> _What to work on_
Rewrite the entries starting with the line with "Image resolution: width=671" and going on through the line with "Action: click(152, 832)", replacing "chevron" with "arrow" and leaving everything else unchanged. Leave the pictures out of your answer.

> _Data extract_
* start *
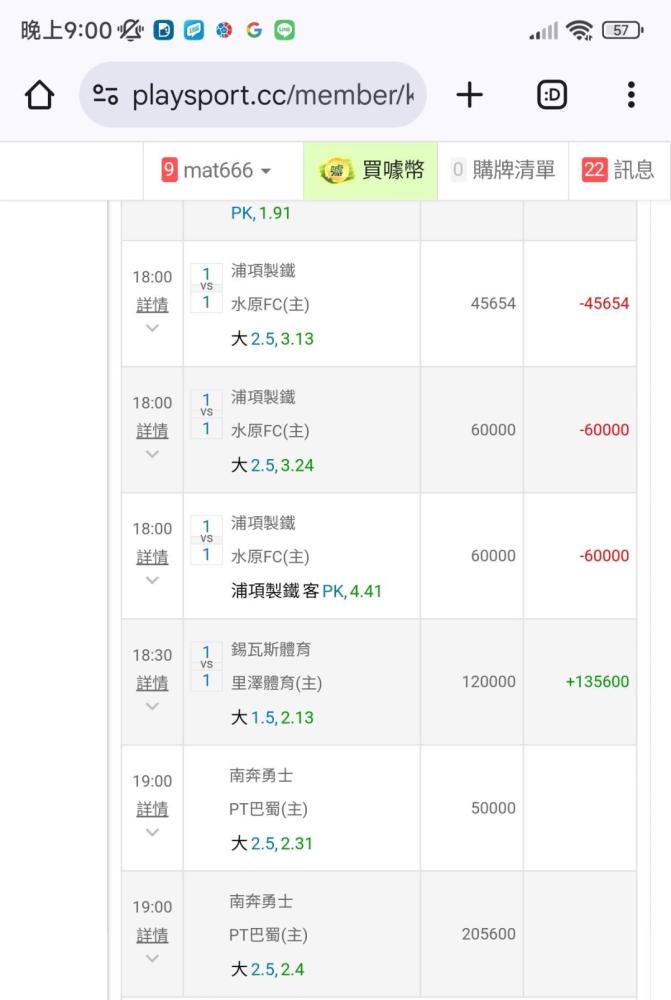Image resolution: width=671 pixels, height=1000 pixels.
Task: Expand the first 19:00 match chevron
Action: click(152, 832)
* end *
* start *
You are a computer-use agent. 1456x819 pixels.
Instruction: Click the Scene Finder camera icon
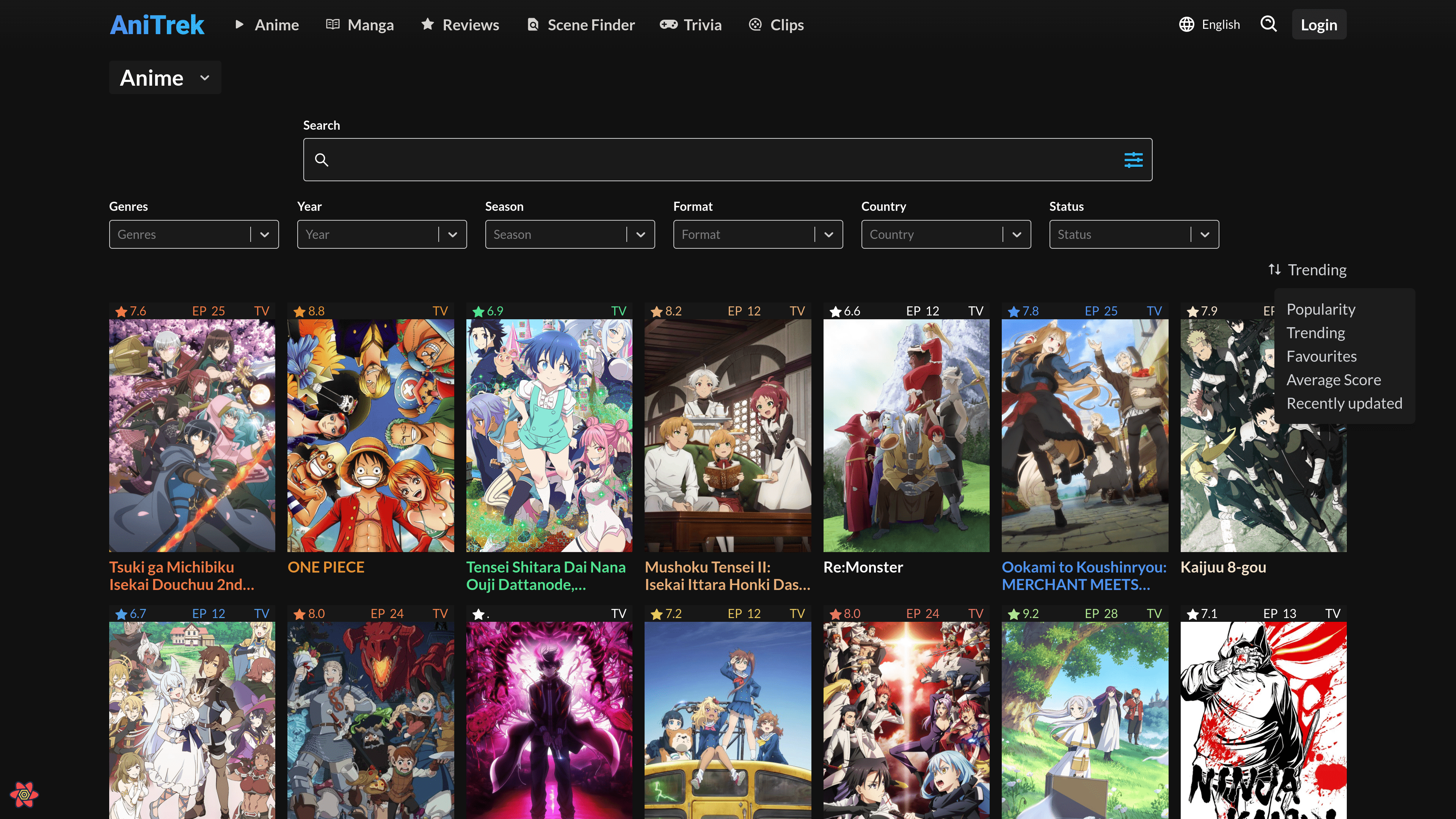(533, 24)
* end *
* start *
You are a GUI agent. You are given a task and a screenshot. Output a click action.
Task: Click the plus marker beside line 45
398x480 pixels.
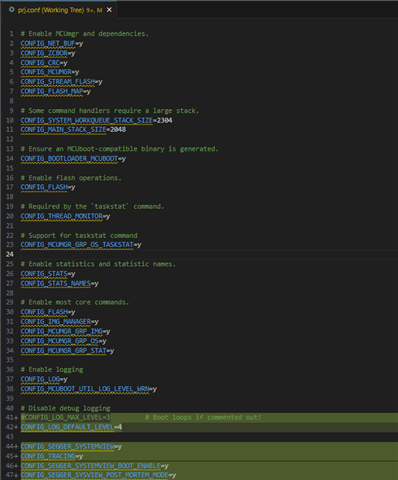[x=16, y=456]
* end *
> _Answer_
Image resolution: width=671 pixels, height=1000 pixels.
Task: Expand the first 19:00 match arrow
Action: click(152, 832)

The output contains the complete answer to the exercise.